Старуха прибежала к ярко-голубой скале. Опустилась на правое колено, погладила левую косу:
— Скала, скала, выдай мне Боролдой-Мерген!
Но тут как раз пришел с охоты Барабош-Ару.
Увидела его старуха и сейчас же превратилась в мышь.
Однако у мыши были такие длинные уши, что всякий сразу узнал бы людоедку. Обернулась она лошадью, но уши опять ее выдали. Тогда старуха превратилась в зайца и убежала в лес.
Барабош-Ару спустил по следу двух серых собак. Спасаясь от псов, все зайцы бежали прямо на охотника. Только один, самый крупный, повернул обратно в лес.
Барабош-Ару прицелился и спустил медную семигранную стрелу. С не человечьим, не звериным криком ушастая старуха упала вверх животом. Из круглой раны стали выходить проглоченные людоедкой люди. Все они с гневом подступили к Барабош-Ару. Как галки, разом загалдели:
— Кто тебя просил нас спасать? Зачем ты старуху убил? Разве нам плохо было у нее в животе? Мы там солнца не видели, зато дождь нас никогда не мочил. Цветов не нюхали, зато зимы не знали. Не хотим жить на воле! Сажай нас обратно старухе в живот!
Но тут из раны выбежали еще и другие люди. Эти, плача и смеясь, целовали меткого охотника;
— Нам, солнца не знавшим, ты солнце дал! Луны не ведавшим — луну подарил. Будь же ты, Барабош-Ару, как заяц белый, как овца жирный! Сто лет живи, проворным конем владей!
Эти слова заглушили воркотню недовольных. Когда весь народ разбрелся по густой траве искать себе место для стойбища, Барабош-Ару увидал сестру свою Боролдой-Мерген. От радости брат слова забыл. Нежно ладонями ей щеки отер и тихо сказал:
— Ыйлаба, сыйным! (Не плачь, сестра!)
Шелковая Кисточка — Торко-Чачак
Жила-была девочка, звали ее Шелковая Кисточка — Торко-Чачак. Глаза у нее были как ягоды черемухи. Брови — две радуги.
Однажды заболел старик-отец. Вот мать и говорит:
— Пойди, Шелковая Кисточка, позови мудрого кама [6]. Поспеши, дитя мое Торко-Чачак!
Девочка прыгнула в седло и поехала. Кам жил в белом берестяном аиле. Аил стоял над бурной рекой.
Кам сидел у своего порога и большим ножом резал березовые чойчойки. Брови у него были как мох. Борода росла от глаз и до земли. Еще издали увидал он Шелковую Кисточку.
Уздечка ее лошади прыгала, как хвост трясогузки. Кольца сбруи весело звенели. Кисточка на шапке сияла, как лунный луч.

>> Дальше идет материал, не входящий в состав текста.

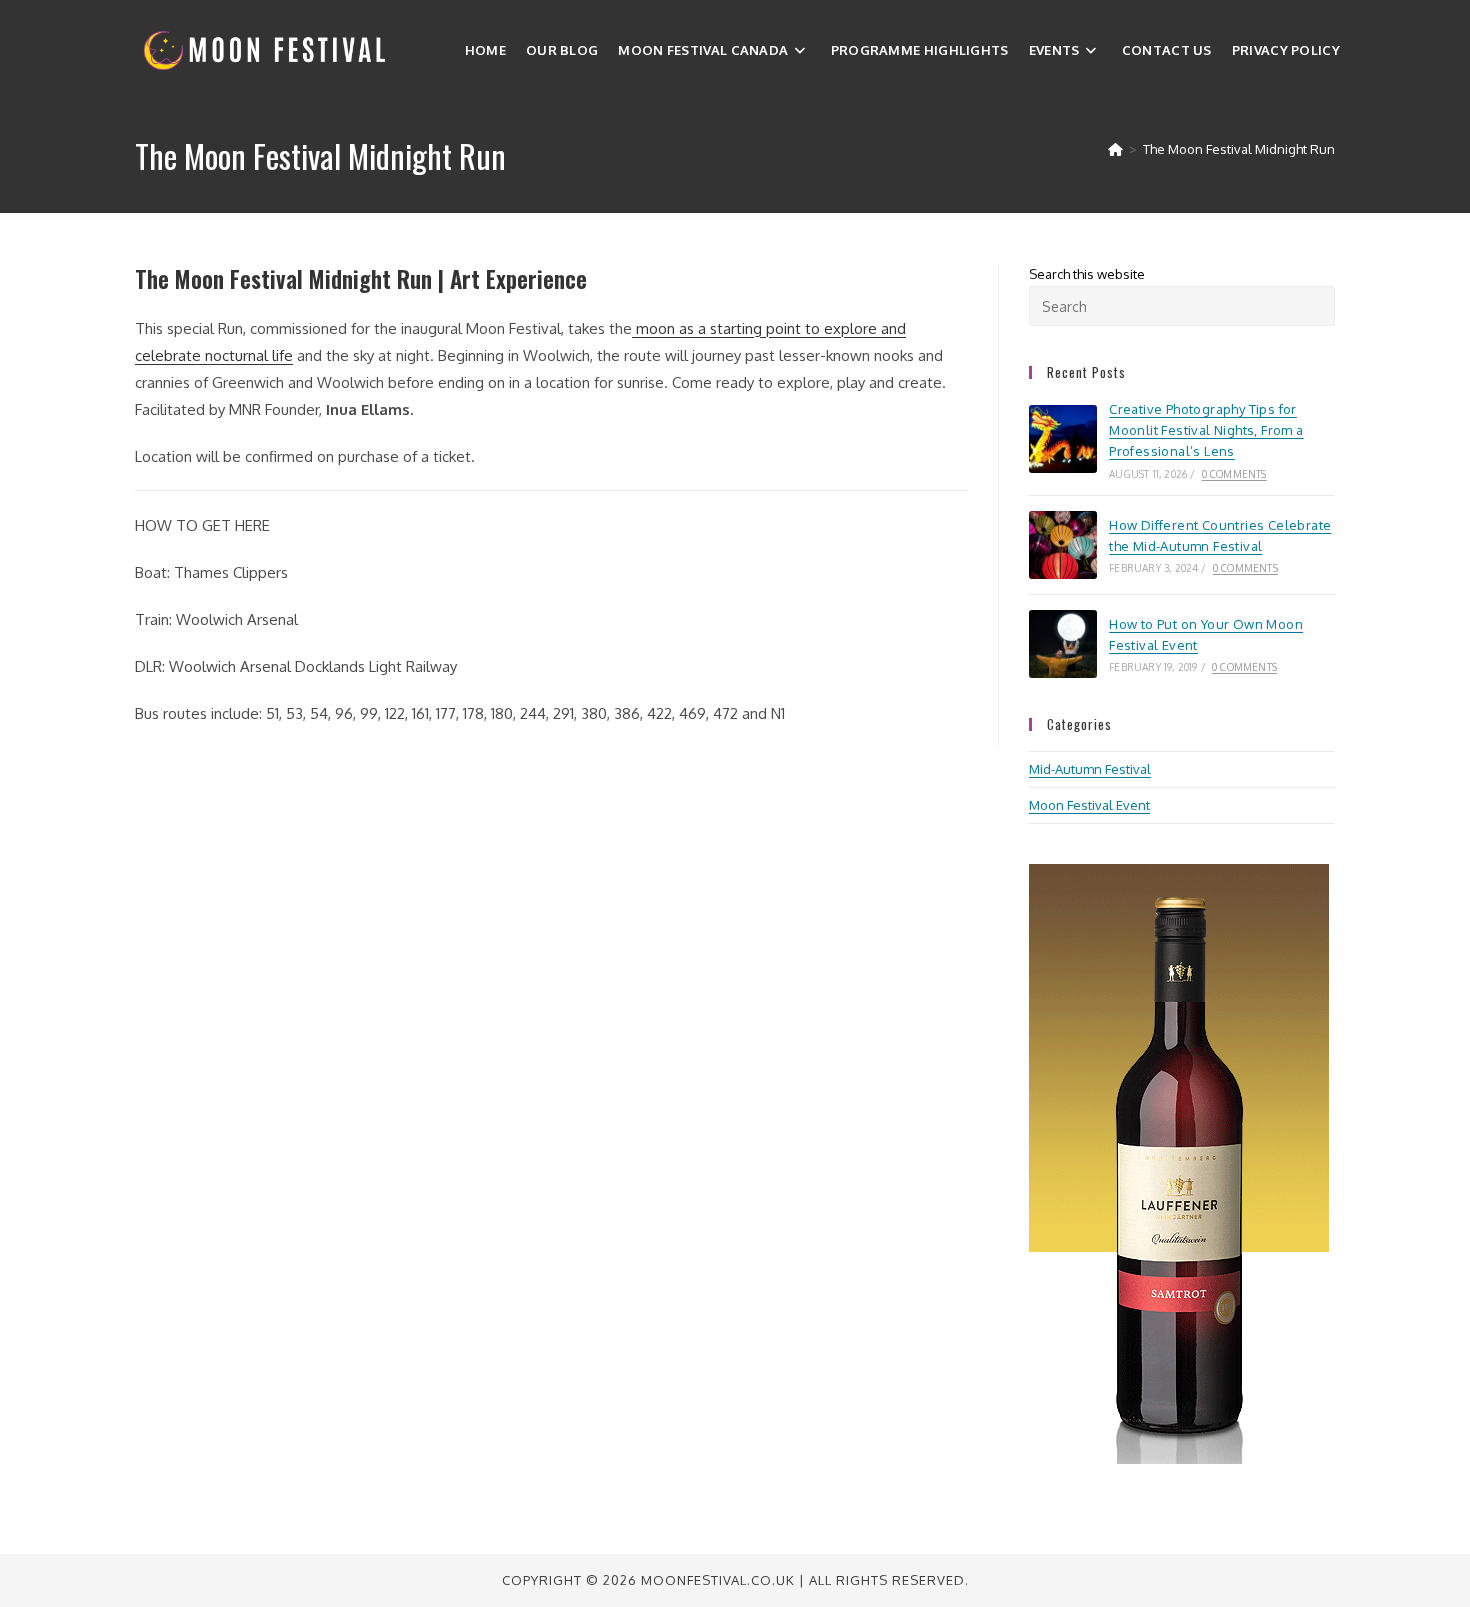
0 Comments (1234, 474)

Нож выпал из правой руки кама и до крови царапнул ногу. Из левой покатилась в костер чойчойка. Торко-Чачак три раза повторила:
— Дядя, мой отец заболел. Помогите нам!
И, только когда Шелковая Кисточка сказала свою просьбу восьмой раз, кам медленно зевнул, как бы пробуждаясь от сна.

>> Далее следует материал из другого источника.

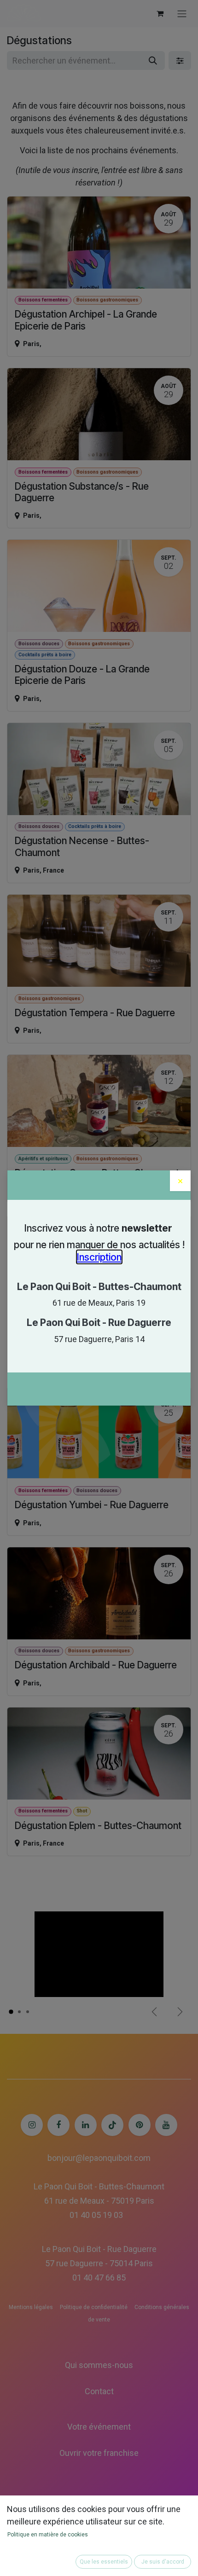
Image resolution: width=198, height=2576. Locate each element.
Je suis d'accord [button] (162, 2562)
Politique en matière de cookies (47, 2534)
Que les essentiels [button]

— Завтра, на утренней заре, приду.
Еще не успели в стойбище расстелить на полу белую кошму, еще не заквасили чегеня для араки [7], как уже стал слышен звон бесчисленных бубенчиков с шубы кама и грозный гул его кожаного бубна.
Кам приехал затемно, задолго до зари. Молча, не открывая глаз, слез он с коня и вошел в аил. Люди внесли за ним его тяжелую шубу. Большой бубен повесили на гвоздь и зажгли под бубном костер из душистых ветвей можжевельника. Весь день, от утренней зари до вечерней, кам сидел молча, не поднимая век, отказываясь от пищи. Поздней ночью он глубоко, до бровей, надвинул свою красную шапку. Перья, выдернутые из хвоста филина, торчали на шапке, словно уши. Две тряпки свисали сзади, как два крыла. На лицо упали крупные, как град, бусы. Кряхтя, поднял кам с земли свою двухпудовую шубу. Просунул руки в тяжелые рукава. По бокам шубы висели сплетенные из трав лягушки и змеи. На спине болтались шкурки дятлов.
Длинные тряпки вздрогнули. Бубенцы зазвенели. Кам упал наземь, и люди видели только темный бубен да слышали страшный стук деревянной колотушки.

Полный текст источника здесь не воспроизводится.